Carry on the piece below about readying a backyard for a summer wedding, picking up after its last sentence.

▶ PASSAGE GIVEN
==*==
Ah, the dog days of summer.
Sultry air, pitchers of chilled lemonade sweating condensation, padded deck recliners, a stack of good books, hours to while away languidly.
The only sound the lazy buzzing of pollen-heavy bees in the garden and the sensuous clink of ice cubes melting in a glass.
At our house, we've got the "crazy" days of summer part down pat, but we're not doing so well with the "lazy, hazy" bit.
For the past two months, we've been working like mad to get our backyard ready for our August wedding.
As G. has observed, "That's one way to get something done around the house - invite 140 people over."
Ten trips to the dump with three years' worth of detritus.
Staining the deck and adding fairy lights.
G. picking and shovelling his way through what must've been someone's high-yield rock farm.
Creating a circular patio surrounded by rose bushes, where we will exchange our vows.
The shed has been levelled and is ready to be sided.
The barren spot underneath the deck has been de-tree-rooted, de-weeded, de-bouldered and raked, with only one minor head injury suffered during the process (A crack to the skull on the corner of the dryer vent, but I'm all right nooooooooow!)
We've sifted enough rocks out of the soil to build a barrisway.
Our dog is bored to death.
He still gets his walks, of course, but most of the time he's lying on the grass, eyes rolling woefully at the sight of the pointless activity going on around him. (Pointless, in that the end result has nothing to do with tasty treats, tug-the-toy competitions, or adulation).
On hot days when we cover him with a wet towel, he lies there lethargically, sighing dramatically to make his point.
But being a social, stubborn creature, lately he has not been content to loll about the yard. Instead, he has resorted to attention-seeking behaviour, such as following the neighbours into their house and refusing to come out, and creeping off to join the guests around their patio table when they are entertaining visitors.
He constantly reminds us that it's not just the economy that needs stimulation; that he is a sentient being who needs more out of life than just lying around if he is to keep his energy up and his mind sharp.
The public-relations profession could learn a thing or two from him.
On Monday, the quiet of the summer newsroom was shattered by the "ting!" of e-mail arriving in in-boxes.
It was a flurry of news releases, crafted by three and four communications officials apiece, and offering the insights of municipal, provincial and federal politicians - clearly designed to grab media attention at a time of year when messages in bottles and moose strolling through city drive-thrus can command front-page headlines.
On sewage treatment upgrades in Port Blandford, ACOA Minister Keith Ashfield had this to say: "The Government of Canada's goal is to keep Atlantic Canada moving forward by investing in projects that improve municipal infrastructure, enhance the quality of life of residents and make everyday life better for all Canadians."
==*==
▶ SUPPLIED MATERIAL
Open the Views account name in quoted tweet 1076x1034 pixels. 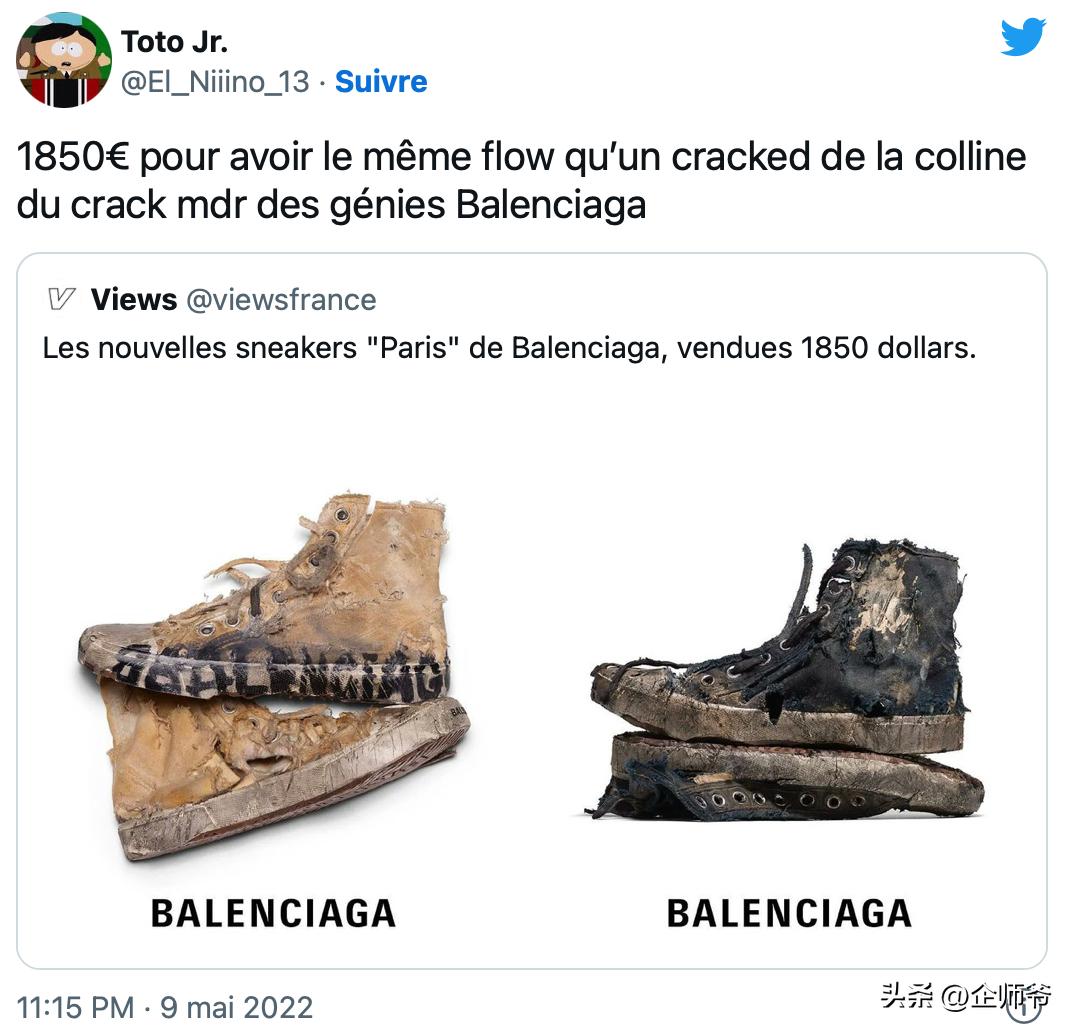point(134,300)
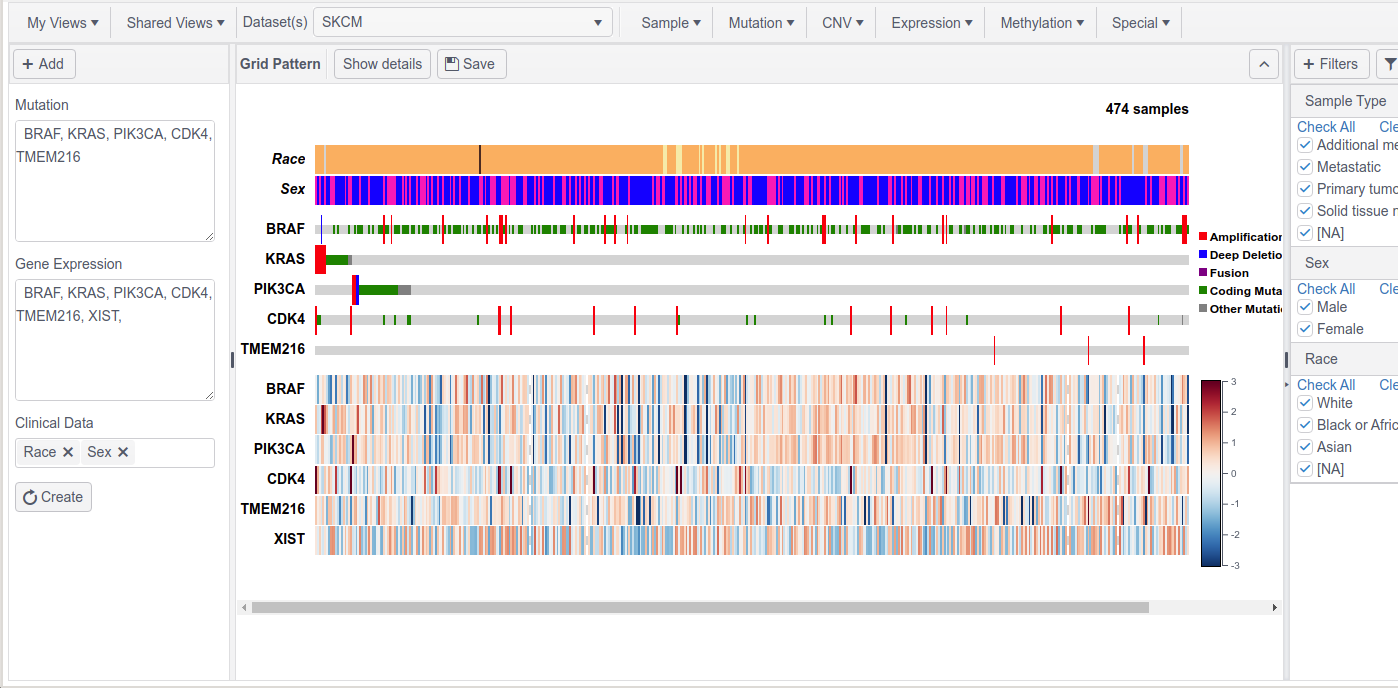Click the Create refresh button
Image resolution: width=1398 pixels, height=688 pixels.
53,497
==*==
▶ EXERCISE OUTPUT
Well, I'm not quite sure that Joe Blow in Moose Jaw gives a beaver's behind about whether or not there's a new sewage lift station in Port Blandford, but I guess we'll have to take the ACOA minister's word for that, because he used the same statement repeatedly, whether the news was about a pumping station for Bonavista or extensions to water and sewer lines in Southern Harbour, pavement in Gambo or water treatment upgrades in Lumsden.
And the platitudes from the provincial ministers were much the same: "Investments to upgrade and modernize infrastructure in communities across Newfoundland and Labrador are vital …"; "This investment further demonstrates our government's commitment …"; "Communities across Newfoundland and Labrador require reliable, efficient infrastructure …"
Yada, yada, yada.
Tuesday brought a similar wave, this time with every announcement released in duplicate, first by the provincial government, then by ACOA.
Now, paved roads, running water and flush-toilets are all wondrous things, but this is the 21st century and we kind of expect governments to provide basic services to communities.
There's nothing wrong with telling taxpayers how their money's being spent, but perhaps clusters of like projects could be announced in one go, rather than federal and provincial ministers having to act like gig-weary performers checking the undersides of their guitars for the name of the town they're playing this week.
(Hello - uh - Lumsden! How're y'all doing tonight?)
Otherwise, the media might be forgiven for taking a lesson from the dog, and trotting off in other directions, where there might be a little more action.
Either that, or rolling over for another snooze.

Pam Frampton is The Telegram's story editor. She can be reached by e-mail at pframpton@thetelegram.com. Read her columns online at www.thetelegram.com.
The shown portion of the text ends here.